• **AIM OF THE TASK**
Locate "Select the Custom Bass Boost target mode" in the listing. Transcribe the line that contains it and every line that follows, through the last, omitting all pictures.

• **MATERIAL FOR THIS EXERCISE**

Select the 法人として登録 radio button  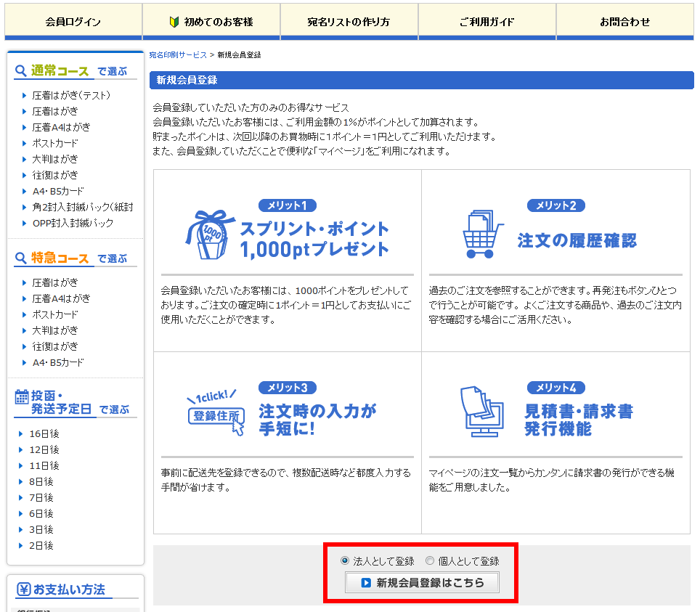(345, 560)
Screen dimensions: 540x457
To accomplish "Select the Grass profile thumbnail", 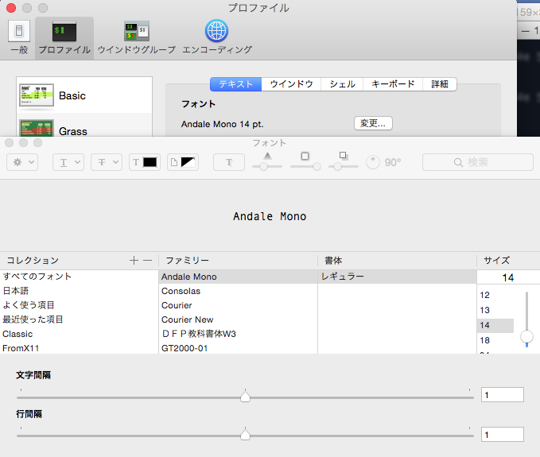I will 36,129.
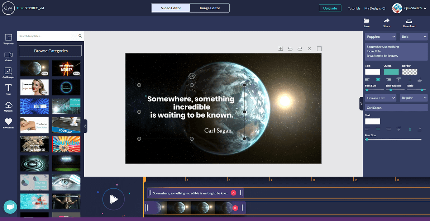Image resolution: width=430 pixels, height=221 pixels.
Task: Open the teal Quote color swatch
Action: (x=391, y=72)
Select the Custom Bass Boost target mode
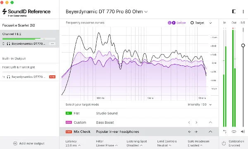Viewport: 248px width, 149px height. point(139,123)
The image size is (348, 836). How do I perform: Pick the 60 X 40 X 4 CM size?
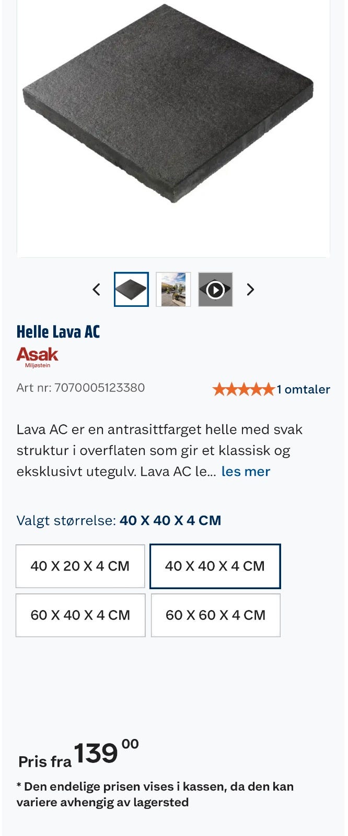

• **OUTPUT FOR THIS EXERCISE**
Select the Custom Bass Boost target mode
Viewport: 248px width, 149px height. point(139,123)
The image size is (348, 836). How do I perform: Pick the 60 X 40 X 4 CM size?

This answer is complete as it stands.